Yes! People who are concerned about having good pronunciation, and who actively practice pronouncing words in the foreign language.
If you try pronouncing words in the foreign language before you have a clear mental image of the sounds of the new language, your brain has to use something else, since it doesn’t yet have that mental image and can’t access it. As we mentioned before, babies grow up to become native speakers because all the information they use to build up their mental image comes from the outside. Adults can interfere with that process and end up with a nonnative accent, grammar, and word usage because they can use information that comes from within themselves. In the case of the “natural” foreign accent, the information that the brain uses comes from its own knowledge of the sounds of the first language. In the case of the “artificial” foreign accent, that information comes from the conscious mind.
Yes, that’s the difference. People who end up with an artificial accent are most often very conscientious people who place importance in pronouncing things well. That brings them to use their conscious thinking to try to compensate for their initial lack of a mental image of the sounds of the language. Effectively, by practicing speaking the language (either out loud or in their heads) they’re providing themselves with input.
That input is based on their interpretation of what they hear, or based on explanations of the mouth movements that are required to produce the sounds of the foreign language. Of course, that input is not exactly the same as what they would get from listening to native speakers, because they are not producing it using an acquired mental image like a proficient speaker would. Explicit knowledge of the sounds of the language is necessarily a lot simpler than the implicit knowledge built into a mental image, and it’s ridden with misinterpretations and lack of precision about the exact position of the mouth where the different sounds are produced, of how to transition from one sound to another, and about the rhythm and intonation of the language. So what they end up acquiring is not the same as what a native speaker has.

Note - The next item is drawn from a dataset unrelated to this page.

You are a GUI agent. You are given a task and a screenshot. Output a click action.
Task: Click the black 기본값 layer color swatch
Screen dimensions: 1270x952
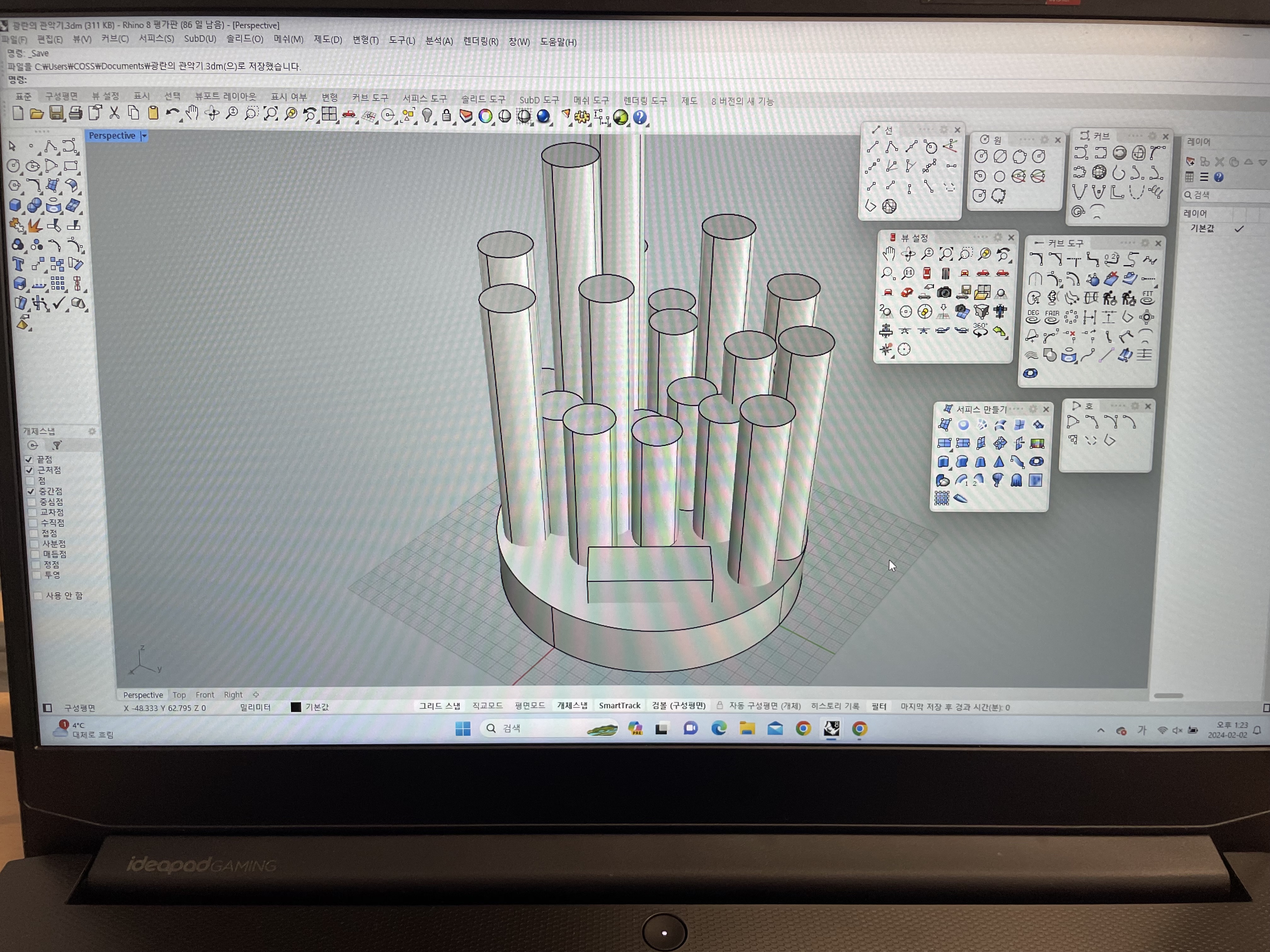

Again, the effect of this conscious thinking will be mitigated or almost completely eliminated by focusing on listening, and leaving speaking and reading for when the mental image of the sounds of the language is strong enough. This “artificial” accent is not necessarily better or worse than the “natural” one.
I hope you remember what I said at the beginning of this post. This is a post about how to find a better way to learn languages, and it’s not meant to criticize anybody, and much less the people who have spent lots of time and effort learning a foreign language, no matter what results they got.
The point of this post is not even to argue whether it’s better to have the “natural” foreign accent versus the “artificial” accent, or even argue how much effort should be made to get a better accent. The point is rather that by knowing what the nature of accent is, and learning more about why it happens, we may find that there’s no need to make a compromise and that a better, more understandable pronunciation is achievable without necessarily spending more time to learn the language, and quite possibly with less effort.